# Home security



## HoppeEL4 (Dec 29, 2010)

We have a 12 year old (neutered) male cat. I realized today, he is our home security (well against other animals that is).

When we first got him we lived in Bremerton, Washington, our kids were 9 and 5. There was this new neighbor up the way, and they had this medium sized dog, they would intentionally let it out when one of us would walk up the street, or our kids were out front. It was a racial thing. However, this dog was let out one afternoon when my kids were out front, and it came running at them, snarling and barking, snapping at their legs. Out of nowhere comes our 9 month old cat, tearing into this dog all the way to its house (while that woman was yelling to get a handle on our cat ). 

So fast forward, we moved here, it's 10 years later and my son is out back and there is this fox nearby, and here comes our cat, running at this fox, tearing into it, have not seen a fox since. Now we have new neighbors, they have a St. Bernard they keep fenced. Our son (now 20) was trying to make buddies with the dog at their fence (with the owner there) and our cat comes running at this dog, trying to get to him, while our son kept pushing him back.

So today our son is house sitting for his boss, who happens to have a Great Dane. He brought it over to visit, good dog, and my husband it standing outside next to the 150# dog, when out of nowhere comes our 10# cat, charging at this unsuspecting dog, who then begins to run backwards while cowering down howling in fear (this poor guy is already afraid of cats, I am SURE this has not helped). Understand this cat is my husbands buddy (well he is all of ours, but he loves my husband).

We have had dogs come onto our property, and his reaction is different than when we're out there during the dogs appearance.

So there you go, we don't need a guard dog, we have a guard cat.


----------



## ras1219como (Jan 15, 2013)

When I was a kid my cat lit into a fox one night and ran that fox back into the woods. I think the cat was about 1-2 years old then and maybe 8 lbs. the fox was quite a bit bigger than the cat. 
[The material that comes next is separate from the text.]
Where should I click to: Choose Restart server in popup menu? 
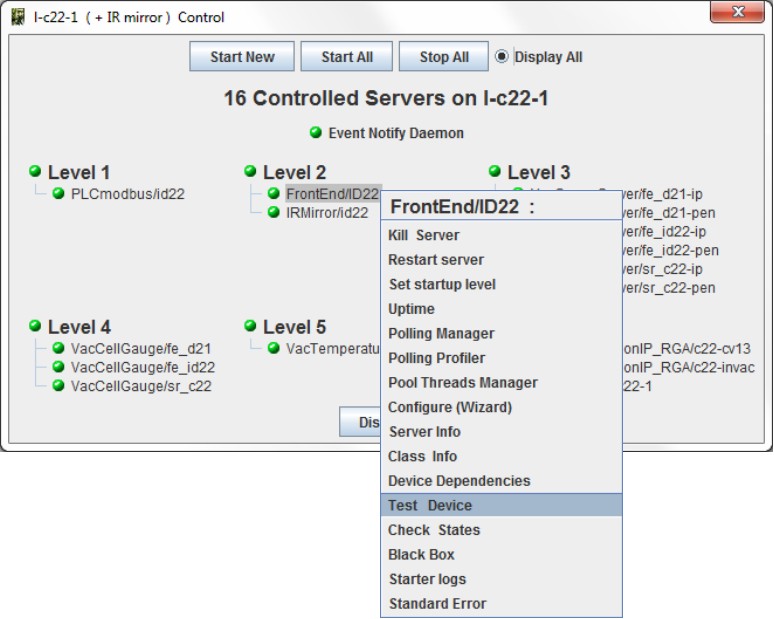click(436, 260)
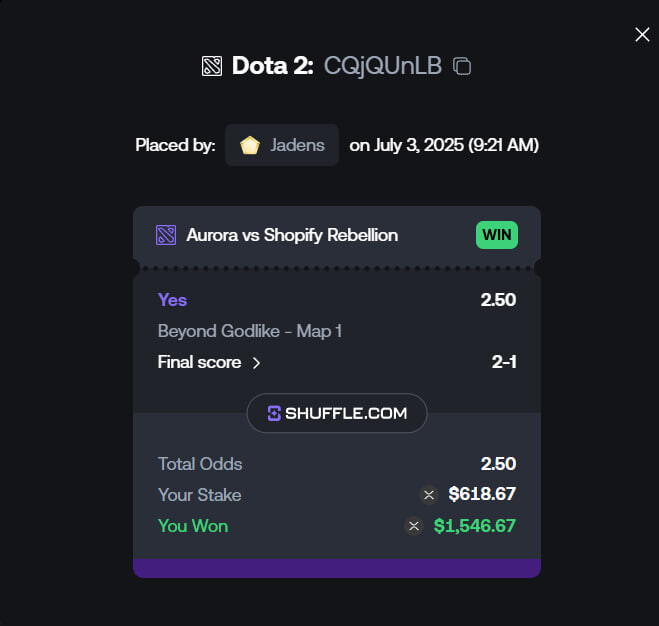Screen dimensions: 659x626
Task: Open Jadens user profile
Action: point(282,145)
Cats can surprise you and be a lot more dog like than you'd think.


----------



## HoppeEL4 (Dec 29, 2010)

That's funny! Yep this guy in spring was dragging home field rabbits. He brought one on he caught that was probably half his size, he then drug it off and proceeded to eat half of it. He is a great hunter, and obviously a fantastic protector. I fear one day, though, that he will find himself face to face with one of the local coyotes and get hurt, unfortunately they mean business as much as he does (foxes can be goofy things, as in this video: 



 not so much coyotes)


----------



## dixiemama (Nov 28, 2012)

Our security is a 4lb mini pin who just runs in circles barking. Bless his heart, he tries to take on ELK on the rare occasion we see them. He stand 5 feet away barking while they eat his food. They must think he's a loud garden ornament.


----------



## Geek999 (Jul 9, 2013)

Meanwhile if a stranger comes to the house our dog will roll over so the person can scratch her stomach. However, she will bark like crazy at the chipmunks in the back yard. I guess I need a security cat.


----------



## weedygarden (Apr 27, 2011)

*Cat's will attack people*

Our neighbors had a cat. I went to their house and walked inside the porch to knock on the door. I was attacked by their cat and it was one of the few times in my childhood that I saw a doctor.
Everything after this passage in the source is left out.